• [Input data]
┏━━
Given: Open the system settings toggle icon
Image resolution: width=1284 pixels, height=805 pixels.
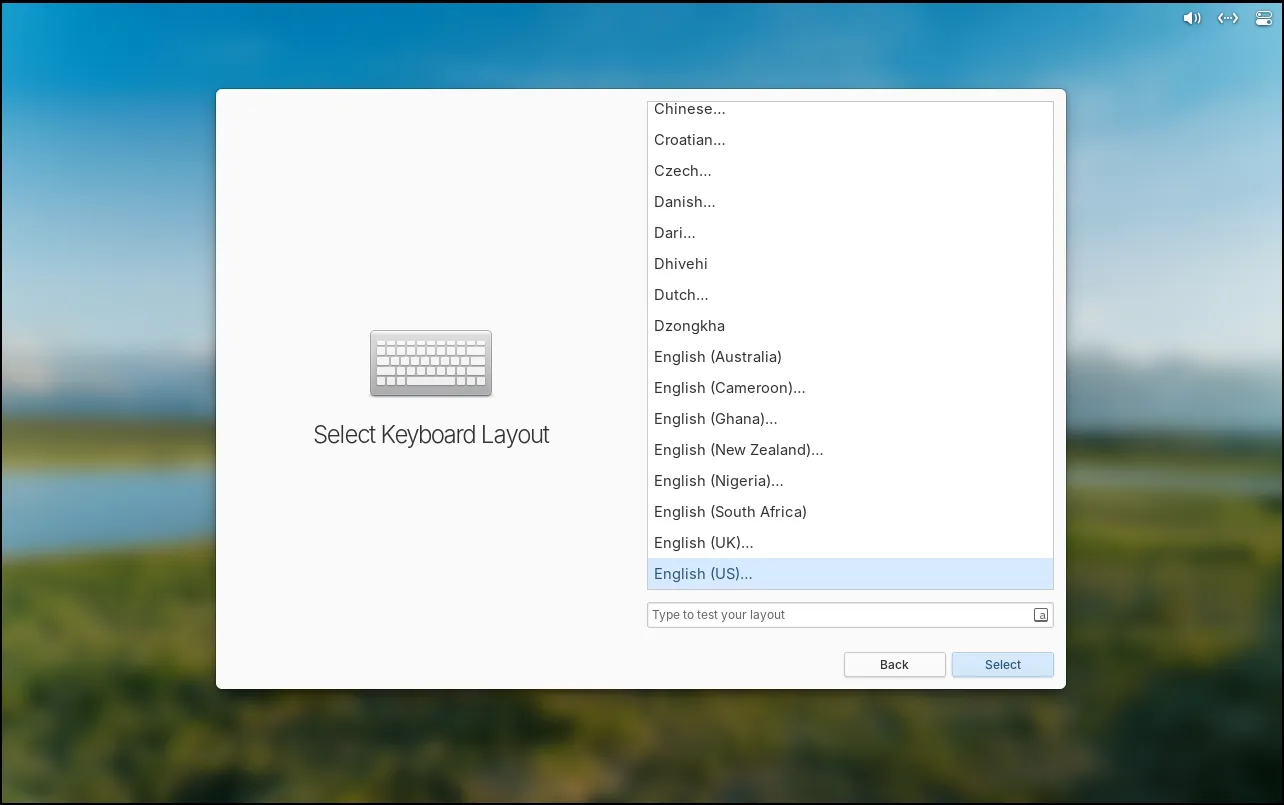Looking at the screenshot, I should (x=1264, y=18).
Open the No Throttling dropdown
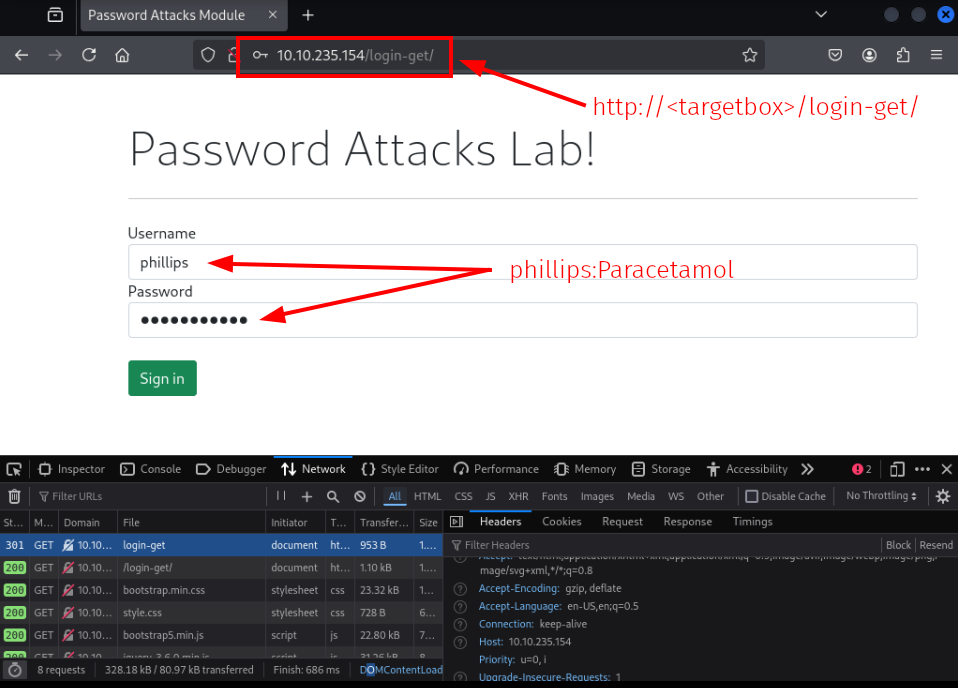 tap(881, 496)
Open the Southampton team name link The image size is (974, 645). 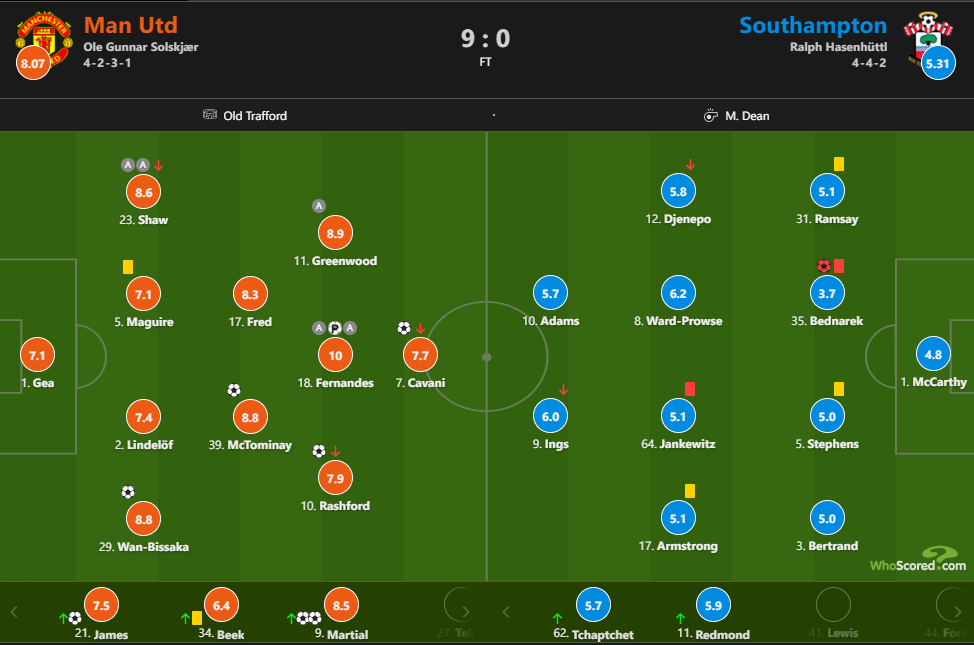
┗━━
• [Written request]
Copy out every line of the material word for word, leaving out the pictures.

• [Result of the exercise]
Given: Open the system settings toggle icon
Image resolution: width=1284 pixels, height=805 pixels.
Looking at the screenshot, I should (x=1264, y=18).
Open the No Throttling dropdown
 tap(881, 496)
Open the Southampton team name link The image size is (974, 645). 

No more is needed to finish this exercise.